## PROMPT
Reproduce, exactly and in full, the lines from the one with "The width and height of the screenshot is (1664, 1528)." through the one with "You are a GUI" in the data below; drop pictures.

++++ RECORDS FOR THIS TASK ++++

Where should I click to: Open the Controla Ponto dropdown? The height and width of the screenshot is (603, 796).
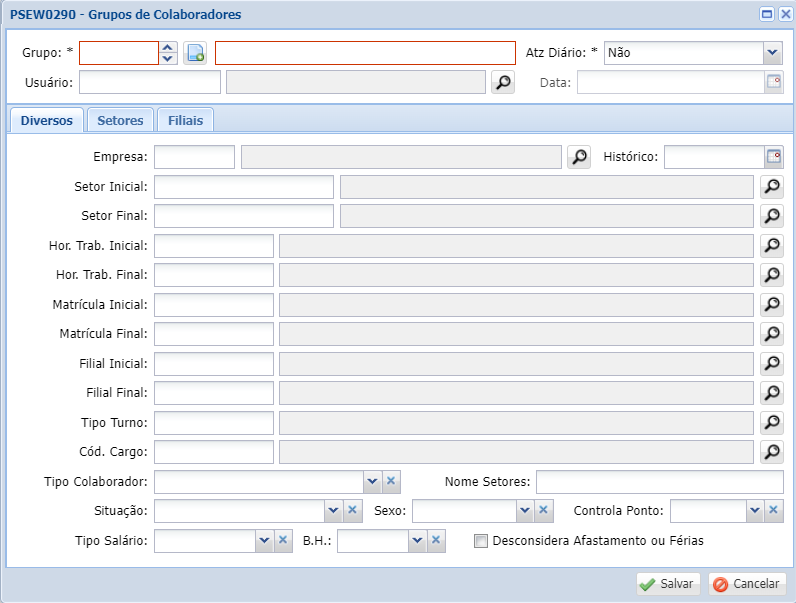[755, 511]
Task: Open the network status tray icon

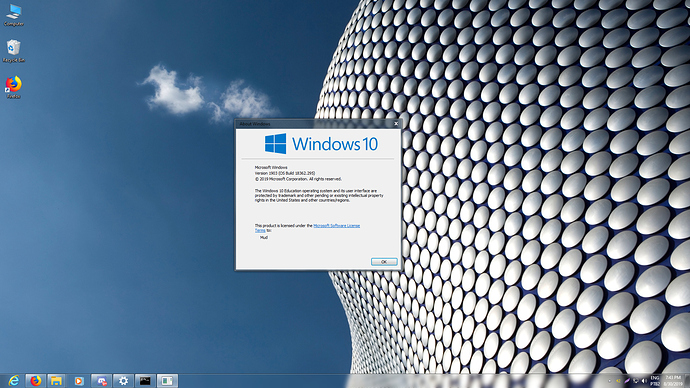Action: 635,381
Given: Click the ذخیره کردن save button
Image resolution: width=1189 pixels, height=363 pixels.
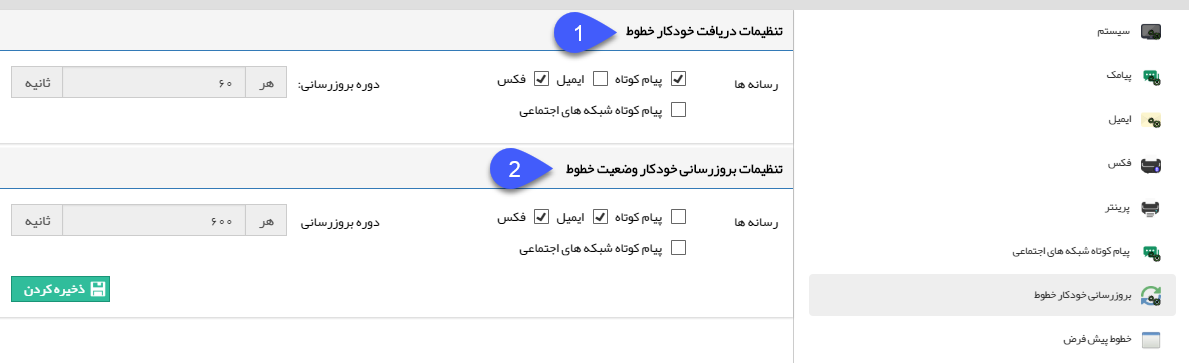Looking at the screenshot, I should [61, 289].
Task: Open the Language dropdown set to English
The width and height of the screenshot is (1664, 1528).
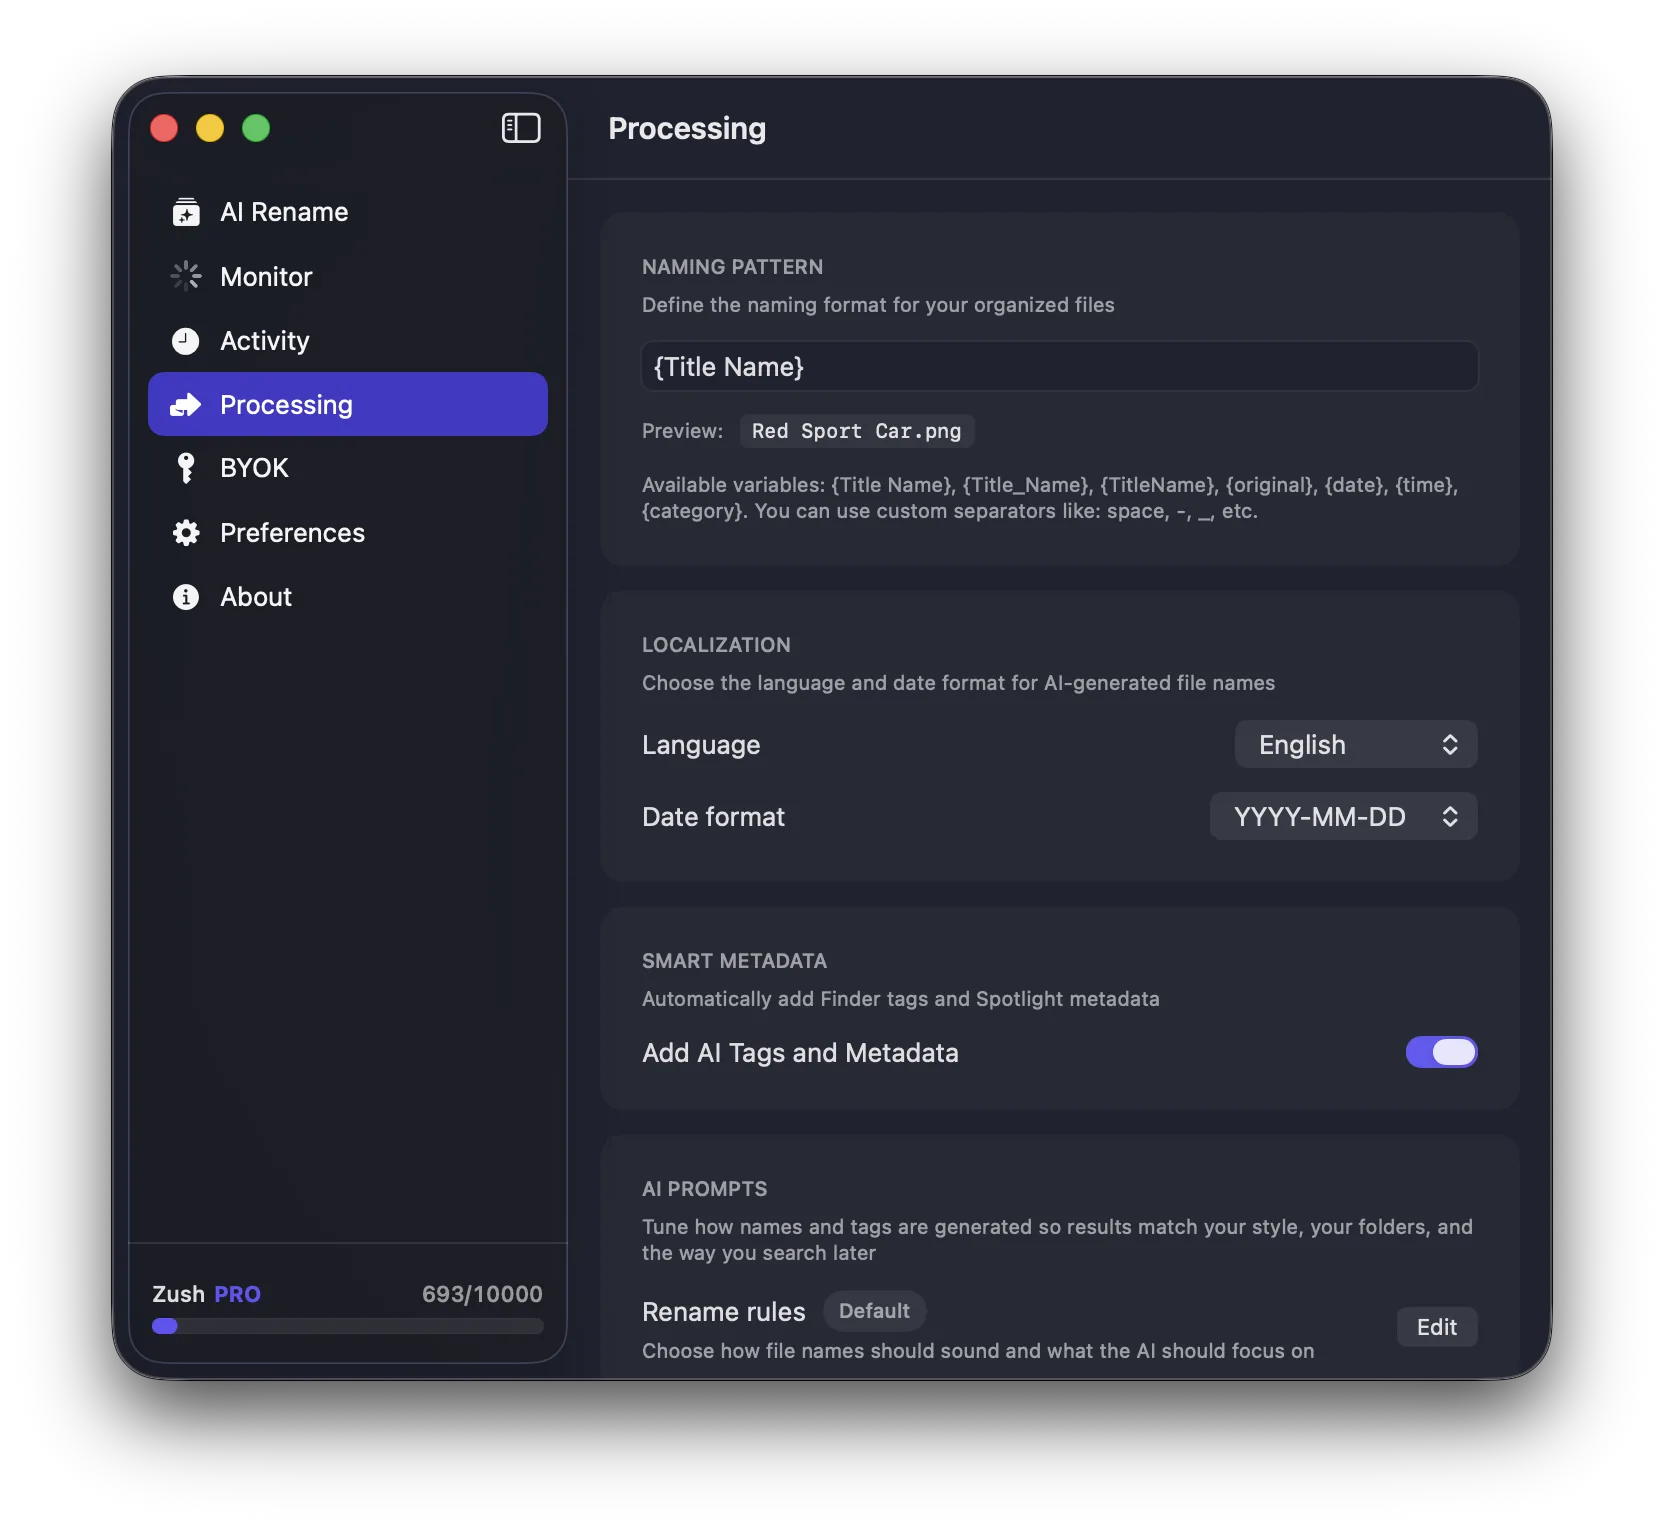Action: click(1355, 745)
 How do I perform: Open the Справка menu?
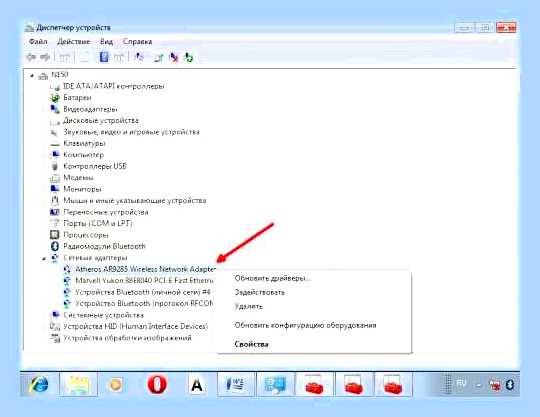(x=137, y=42)
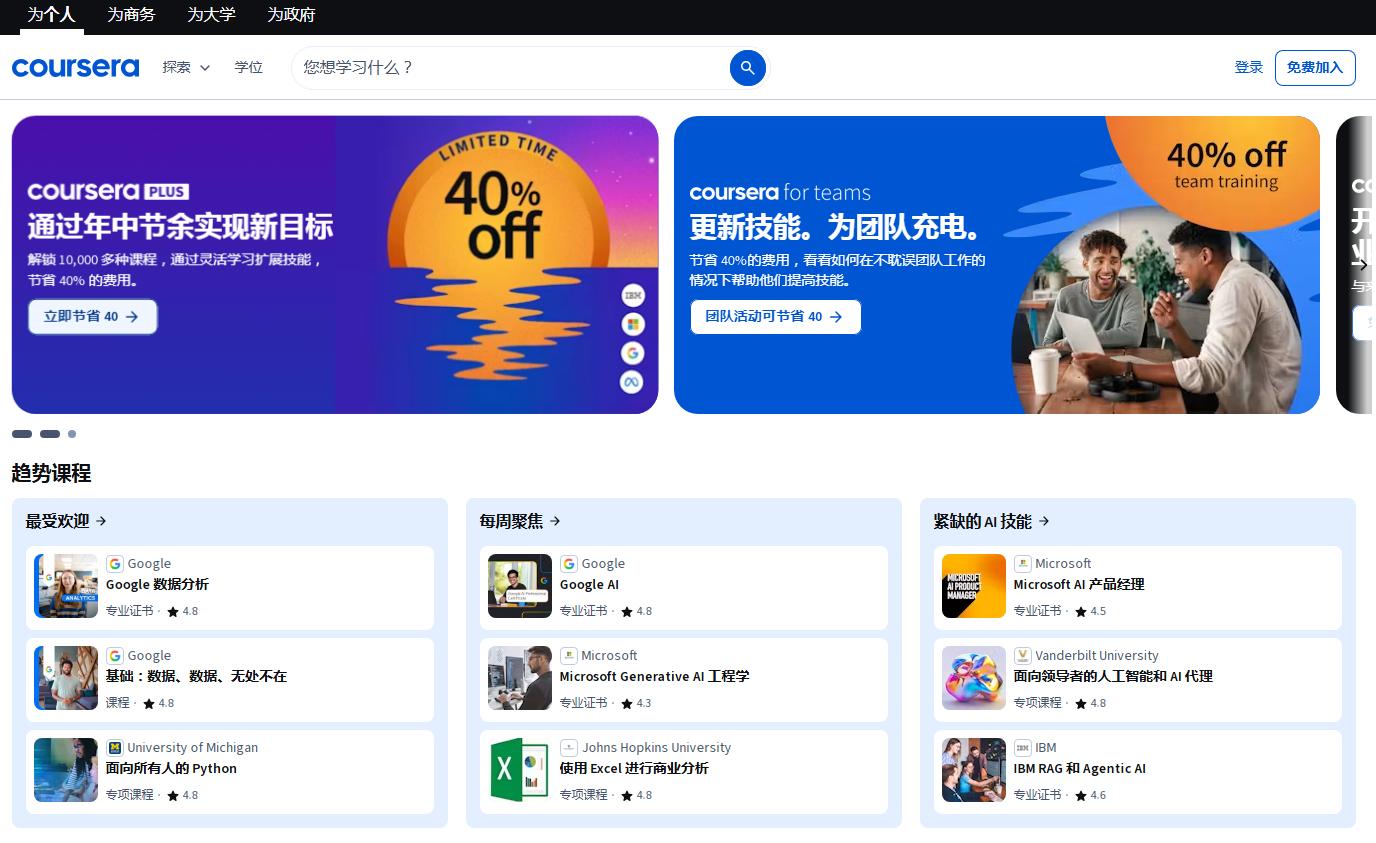
Task: Focus the 您想学习什么 search field
Action: [510, 67]
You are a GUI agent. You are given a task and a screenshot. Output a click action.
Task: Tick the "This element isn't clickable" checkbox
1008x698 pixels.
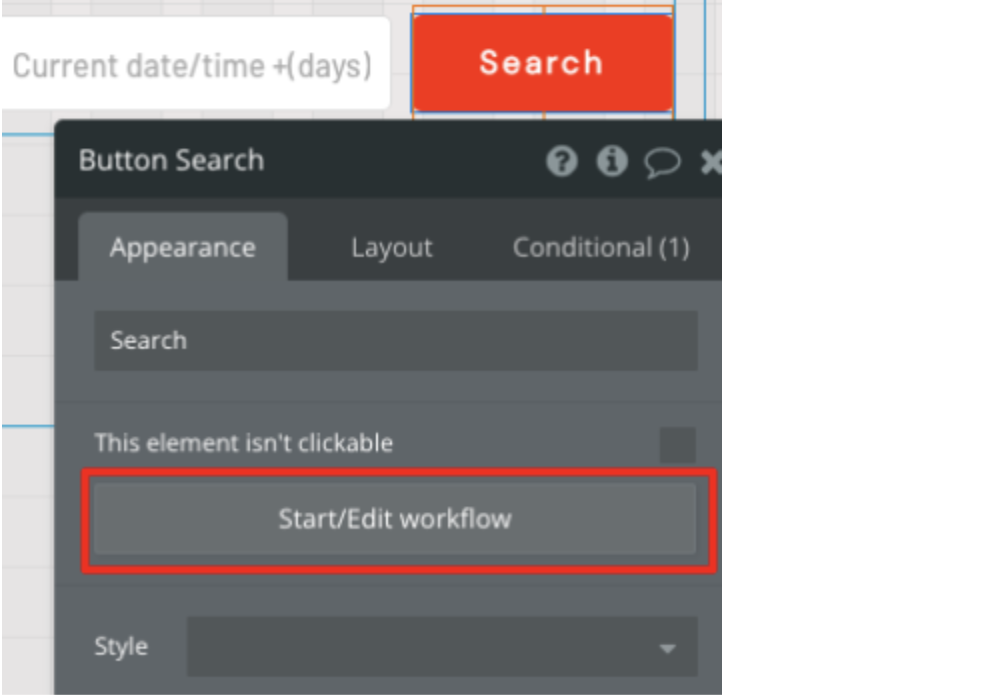pyautogui.click(x=677, y=445)
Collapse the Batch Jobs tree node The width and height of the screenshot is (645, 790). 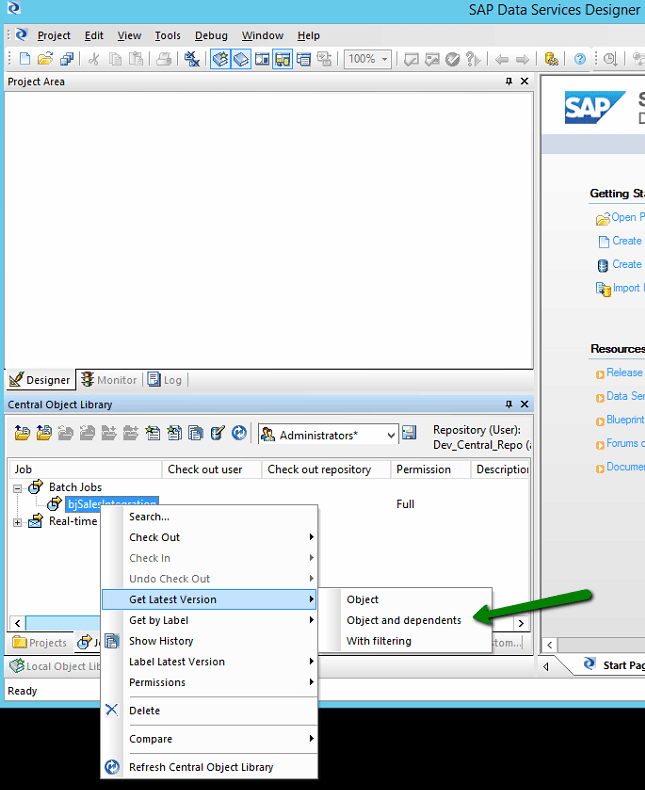click(x=17, y=487)
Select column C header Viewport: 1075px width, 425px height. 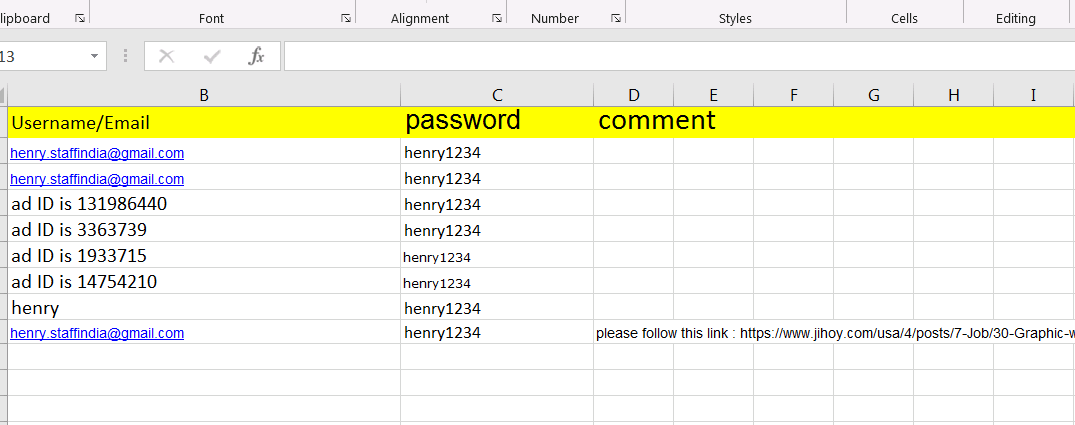pos(497,95)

++++

## COMPLETED TASK
The width and height of the screenshot is (1664, 1528).
Action: click(1355, 745)
 How do I perform: Open the Справка menu?
(x=137, y=42)
Task: Focus the 您想学习什么 search field
Action: [510, 67]
You are a GUI agent. You are given a task and a screenshot. Output a click action.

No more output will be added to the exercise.